DATA TO EXAMINE
··········

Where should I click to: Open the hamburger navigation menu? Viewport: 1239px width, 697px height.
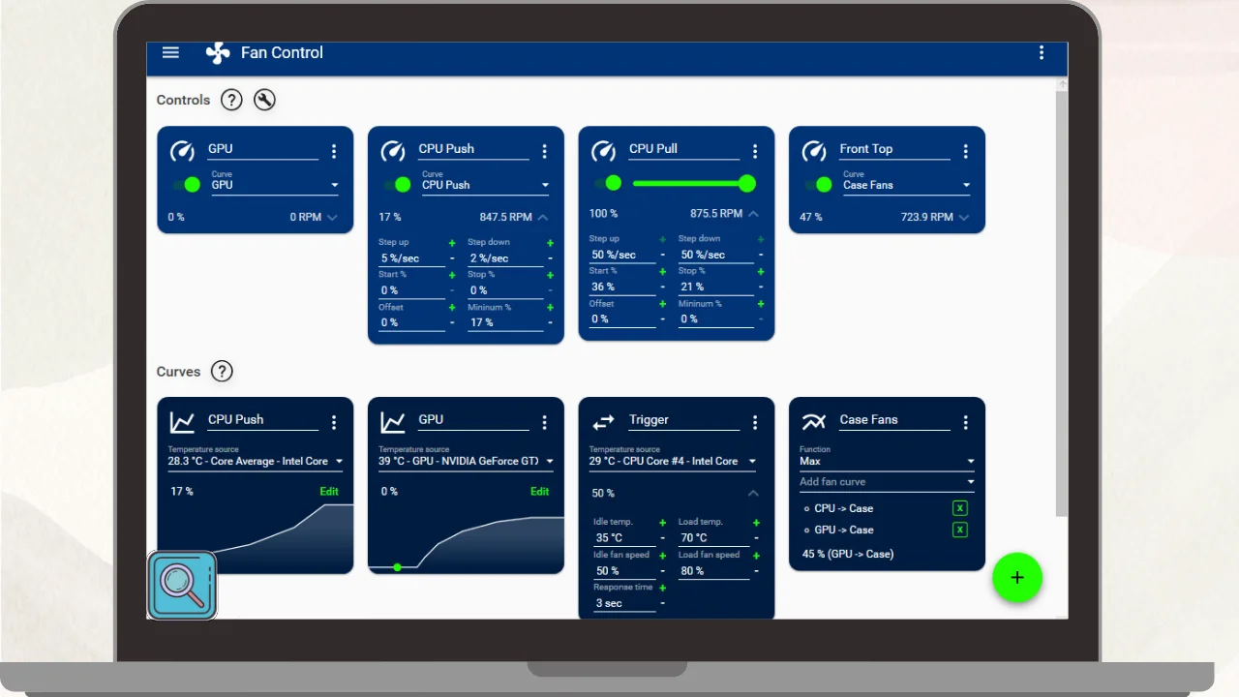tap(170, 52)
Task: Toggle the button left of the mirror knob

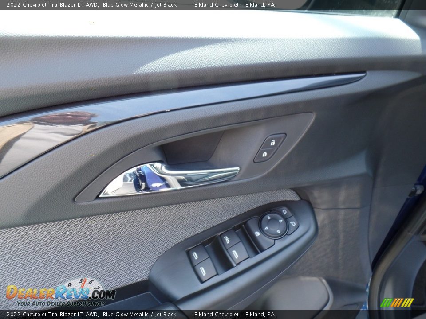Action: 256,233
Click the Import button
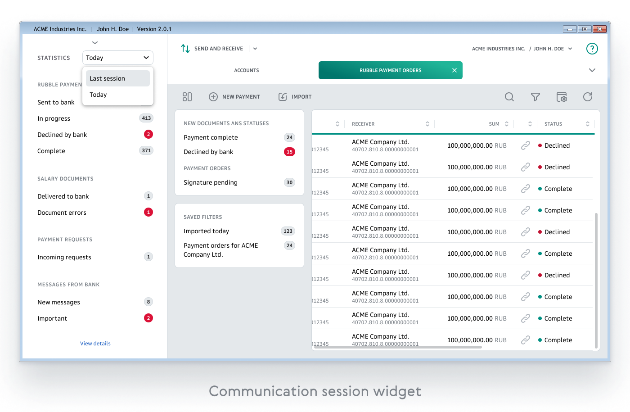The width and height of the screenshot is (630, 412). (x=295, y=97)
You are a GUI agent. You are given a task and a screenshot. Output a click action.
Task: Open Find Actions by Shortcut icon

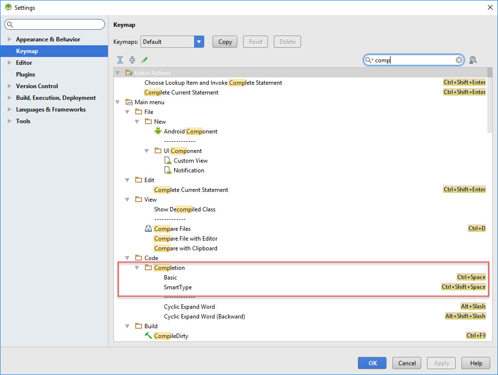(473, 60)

··········

Would you please repeat each record exactly? Leave the pictures out.

WRITTEN SOLUTION
Where should I click to: Open the hamburger navigation menu? Viewport: 1239px width, 697px height.
tap(170, 52)
Task: Toggle the button left of the mirror knob

Action: 256,233
Click the Import button
The width and height of the screenshot is (630, 412). (x=295, y=97)
You are a GUI agent. You are given a task and a screenshot. Output a click action.
Task: Open Find Actions by Shortcut icon

(473, 60)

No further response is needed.